▸ 问题陈述 A:
根据下面这篇讲预测分析程序的文本作答：
(i) LL(1)文法满足的条件中，第一条是什么？
(ii) 预测分析程序实现步骤的第三步是什么？
(iii) 代码注释中用哪个字符表示'ε'？

语法分析——预测分析程序

LL(1)文法满足下面的条件:

  1. 文法不含左递归
  2. 对于文法中每一个非终结符A的各个产生式的候选首符集两两不相交。即,若A→α1|α2|...|αn,则FIRST(αi)∩FIRST(αj)=∅ ,其中(i≠j)
  3. 对文法中的每个非终结符A,若它存在某个侯选首符集包含ε,则FIRST(A)∩FOLLOW(A)=∅

文法通过左递归消除、消除回溯、提取左公共因子可以满足LL(1)的条件,成为LL(1)文法。

预测分析程序实现步骤:

  1. 构造文法非终结符的FIRST集
  2. 构造文法非终结符的FOLLOW集
  3. 构造文法的预测分析表
  4. 构造控制程序

1、构造文法非终结符的FIRST集

假设A有n个侯选α1,α2,...,αn,即A→α1|α2|...|αn。侯选式α的FIRST集形式化描述:FIRST(α)={a | α\Rightarrowa...,a∈v_{T}},若α\Rightarrowε,则ε∈FIRST(α).。那么FIRST(A) = FIRST(α1)∪FIRST(α2)∪...∪FIRST(αn)

实现:

# 求FIRST(α) 用'@'表示'ε'
    def formula_first(self,str):
        first_keys = self.firstSET.keys()
        str_len = len(str)
        if str_len == 1:
            if str in self.terSymbol or str == '@':return [str]
            elif str in first_keys:
                return self.followSET.get(str)
            else:
                return []
        i = 0
        first_set = []
        while i < str_len - 1:
            if str[i] in self.terSymbol:
                if str[i] not in first_set:
                    first_set.append(str[i])
                return first_set
            if str[i+1] == "'":
                if str[i:i+2] in first_keys:
                    str_firstSet = self.firstSET.get(str[i:i+2])
                    for terSym in str_firstSet:
                        if terSym not in first_set:
                            first_set.append(terSym)
                    if '@' not in str_firstSet:
                        return first_set
                    else:
                        for index in range(len(first_set)):
                            if first_set[index] == '@':
                                del first_set[index]
                                break
                        i += 2
                else:
                    return first_set
            else:
                if str[i] in first_keys:
                    str_firstSet = self.firstSET.get(str[i])
                    for terSym in str_firstSet:
                        if terSym not in first_set:
                            first_set.append(terSym)
                    if '@' not in str_firstSet:
                        return first_set
                    else:
                        for index in range(len(first_set)):
                            if first_set[index] == '@':
                                del first_set[index]
                                break
                        i += 1
                else:
                    return first_set
        # 边界处理
        if i == str_len: # 侯选式最后一个字符是"p'"
            first_set.append('@')
        else: # 侯选式最后一个字符是'p'
            if str[i] in first_keys:
                str_firstSet = self.firstSET.get(str[i])
                for terSym in str_firstSet:
                    if terSym not in first_set:
                        first_set.append(terSym)
                if '@' not in str_firstSet:
                    return first_set
                else:
                    first_set.append('@')
        return first_set

    def first_set(self):
        #终结符的first集
        for terSym in self.terSymbol:
            self.firstSET.update({terSym:[terSym]})
        #非终结符的first集
        change_flag = True
        while change_flag:
            change_flag = False
            for formula in self.formulaSet:
                left = ""
                right = ""

▸ 所给资料:
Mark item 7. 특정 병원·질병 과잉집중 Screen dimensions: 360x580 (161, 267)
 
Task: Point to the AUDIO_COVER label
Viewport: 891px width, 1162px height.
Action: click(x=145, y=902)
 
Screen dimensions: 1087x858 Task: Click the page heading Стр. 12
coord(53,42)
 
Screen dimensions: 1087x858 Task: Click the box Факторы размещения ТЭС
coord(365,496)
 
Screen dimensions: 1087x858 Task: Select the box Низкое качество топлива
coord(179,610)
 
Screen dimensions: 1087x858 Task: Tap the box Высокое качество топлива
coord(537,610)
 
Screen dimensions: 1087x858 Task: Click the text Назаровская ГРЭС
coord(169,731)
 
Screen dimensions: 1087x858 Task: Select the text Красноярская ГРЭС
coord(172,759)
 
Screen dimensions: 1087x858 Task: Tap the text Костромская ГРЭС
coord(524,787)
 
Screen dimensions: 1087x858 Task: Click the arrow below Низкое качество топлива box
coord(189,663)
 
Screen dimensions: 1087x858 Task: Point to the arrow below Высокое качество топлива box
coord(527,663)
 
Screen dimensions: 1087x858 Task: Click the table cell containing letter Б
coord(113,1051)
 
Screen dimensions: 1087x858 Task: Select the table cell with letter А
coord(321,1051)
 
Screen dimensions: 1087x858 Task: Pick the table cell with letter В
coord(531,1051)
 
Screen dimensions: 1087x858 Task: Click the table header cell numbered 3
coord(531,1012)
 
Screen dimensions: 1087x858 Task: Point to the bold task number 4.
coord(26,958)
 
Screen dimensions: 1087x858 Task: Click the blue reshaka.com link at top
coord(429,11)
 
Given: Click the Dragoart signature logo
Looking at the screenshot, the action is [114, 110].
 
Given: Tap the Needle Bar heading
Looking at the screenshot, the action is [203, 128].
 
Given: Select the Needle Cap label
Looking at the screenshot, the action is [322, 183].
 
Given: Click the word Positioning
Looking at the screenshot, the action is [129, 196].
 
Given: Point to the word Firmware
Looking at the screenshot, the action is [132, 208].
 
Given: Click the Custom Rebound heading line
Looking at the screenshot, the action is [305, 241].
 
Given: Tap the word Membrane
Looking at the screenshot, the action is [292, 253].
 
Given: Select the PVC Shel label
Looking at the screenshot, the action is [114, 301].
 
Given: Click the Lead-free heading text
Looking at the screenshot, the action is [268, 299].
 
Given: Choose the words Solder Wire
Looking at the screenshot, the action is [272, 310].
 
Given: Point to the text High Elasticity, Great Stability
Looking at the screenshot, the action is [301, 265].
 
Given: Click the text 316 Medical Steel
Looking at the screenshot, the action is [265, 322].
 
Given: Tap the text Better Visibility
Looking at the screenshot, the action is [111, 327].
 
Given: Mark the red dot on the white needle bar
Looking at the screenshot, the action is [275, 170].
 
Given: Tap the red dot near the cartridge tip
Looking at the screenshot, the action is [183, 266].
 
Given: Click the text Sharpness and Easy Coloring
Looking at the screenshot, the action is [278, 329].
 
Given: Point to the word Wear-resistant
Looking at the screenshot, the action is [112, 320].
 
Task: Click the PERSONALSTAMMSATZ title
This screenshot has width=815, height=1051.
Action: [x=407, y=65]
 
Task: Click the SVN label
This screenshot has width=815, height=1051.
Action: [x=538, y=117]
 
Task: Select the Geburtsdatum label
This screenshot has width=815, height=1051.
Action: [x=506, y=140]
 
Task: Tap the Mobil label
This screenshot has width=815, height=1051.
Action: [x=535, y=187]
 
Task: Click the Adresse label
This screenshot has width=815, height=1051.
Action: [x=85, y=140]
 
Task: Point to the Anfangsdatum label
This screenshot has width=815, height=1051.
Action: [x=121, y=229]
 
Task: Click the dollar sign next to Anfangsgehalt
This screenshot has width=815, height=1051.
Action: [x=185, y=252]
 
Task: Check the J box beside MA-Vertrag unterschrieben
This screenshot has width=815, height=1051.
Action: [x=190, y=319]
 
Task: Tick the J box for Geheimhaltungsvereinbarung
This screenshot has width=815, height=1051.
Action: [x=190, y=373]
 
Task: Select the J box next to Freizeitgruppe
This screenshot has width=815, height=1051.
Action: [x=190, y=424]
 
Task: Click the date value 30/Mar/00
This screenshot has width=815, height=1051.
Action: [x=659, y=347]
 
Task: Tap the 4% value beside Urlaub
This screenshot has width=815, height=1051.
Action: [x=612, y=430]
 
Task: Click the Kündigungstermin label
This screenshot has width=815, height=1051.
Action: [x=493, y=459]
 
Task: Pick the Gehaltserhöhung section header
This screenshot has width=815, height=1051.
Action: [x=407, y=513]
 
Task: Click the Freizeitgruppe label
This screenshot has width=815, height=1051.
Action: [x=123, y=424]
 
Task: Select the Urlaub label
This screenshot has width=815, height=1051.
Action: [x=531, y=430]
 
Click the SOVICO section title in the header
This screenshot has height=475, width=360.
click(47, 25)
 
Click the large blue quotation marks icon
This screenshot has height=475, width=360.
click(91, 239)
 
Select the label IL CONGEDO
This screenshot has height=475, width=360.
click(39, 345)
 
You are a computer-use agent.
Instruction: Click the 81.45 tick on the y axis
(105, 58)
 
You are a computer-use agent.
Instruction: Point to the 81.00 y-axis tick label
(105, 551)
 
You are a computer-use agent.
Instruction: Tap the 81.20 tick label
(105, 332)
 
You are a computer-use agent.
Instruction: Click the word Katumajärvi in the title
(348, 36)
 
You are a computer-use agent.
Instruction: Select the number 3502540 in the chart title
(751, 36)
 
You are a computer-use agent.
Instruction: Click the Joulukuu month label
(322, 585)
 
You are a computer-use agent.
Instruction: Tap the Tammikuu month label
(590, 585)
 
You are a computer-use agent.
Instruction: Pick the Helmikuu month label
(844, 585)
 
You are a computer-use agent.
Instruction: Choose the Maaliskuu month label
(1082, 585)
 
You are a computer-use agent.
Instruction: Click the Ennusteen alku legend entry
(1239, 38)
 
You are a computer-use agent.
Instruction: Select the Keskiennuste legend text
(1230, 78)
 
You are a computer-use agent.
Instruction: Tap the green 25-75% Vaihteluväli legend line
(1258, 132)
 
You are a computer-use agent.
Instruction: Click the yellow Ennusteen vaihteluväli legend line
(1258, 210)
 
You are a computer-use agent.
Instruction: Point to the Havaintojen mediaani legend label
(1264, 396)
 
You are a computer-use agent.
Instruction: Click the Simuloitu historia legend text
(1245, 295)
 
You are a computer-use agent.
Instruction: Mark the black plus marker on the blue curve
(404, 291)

▸ 问题陈述 B: 请逐字照抄上面的记录中从含有“Screen dimensions: 1087x858 Task: Tap the text”的那一行到含有“coord(429,11)”的那一行，首尾两行都要包括在内。

▸ 书面回答 A:
(i) 文法不含左递归。
(ii) 构造文法的预测分析表。
(iii) '@'。

▸ 书面回答 B:
Screen dimensions: 1087x858 Task: Tap the text Костромская ГРЭС
coord(524,787)
 
Screen dimensions: 1087x858 Task: Click the arrow below Низкое качество топлива box
coord(189,663)
 
Screen dimensions: 1087x858 Task: Point to the arrow below Высокое качество топлива box
coord(527,663)
 
Screen dimensions: 1087x858 Task: Click the table cell containing letter Б
coord(113,1051)
 
Screen dimensions: 1087x858 Task: Select the table cell with letter А
coord(321,1051)
 
Screen dimensions: 1087x858 Task: Pick the table cell with letter В
coord(531,1051)
 
Screen dimensions: 1087x858 Task: Click the table header cell numbered 3
coord(531,1012)
 
Screen dimensions: 1087x858 Task: Point to the bold task number 4.
coord(26,958)
 
Screen dimensions: 1087x858 Task: Click the blue reshaka.com link at top
coord(429,11)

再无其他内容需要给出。